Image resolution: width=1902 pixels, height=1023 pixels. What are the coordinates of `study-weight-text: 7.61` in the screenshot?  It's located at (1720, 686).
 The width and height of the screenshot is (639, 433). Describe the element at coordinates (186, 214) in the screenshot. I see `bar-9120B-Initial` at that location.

--

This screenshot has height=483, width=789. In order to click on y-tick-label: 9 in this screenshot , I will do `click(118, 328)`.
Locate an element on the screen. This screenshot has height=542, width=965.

--

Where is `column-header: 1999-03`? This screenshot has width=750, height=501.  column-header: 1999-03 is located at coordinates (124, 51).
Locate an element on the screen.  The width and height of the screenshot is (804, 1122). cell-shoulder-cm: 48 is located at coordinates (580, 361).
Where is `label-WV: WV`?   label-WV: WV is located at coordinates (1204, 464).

--

▶ [WORK REQUIRED]
Could you reproduce, word for word, the part of the listing that opens with the line containing "This screenshot has height=483, width=789." and closes with the line containing "Locate an element on the screen. This", including both of those lines?

▶ [SOLVED EXERCISE]
This screenshot has height=483, width=789. In order to click on y-tick-label: 9 in this screenshot , I will do `click(118, 328)`.
Locate an element on the screen. This screenshot has height=542, width=965.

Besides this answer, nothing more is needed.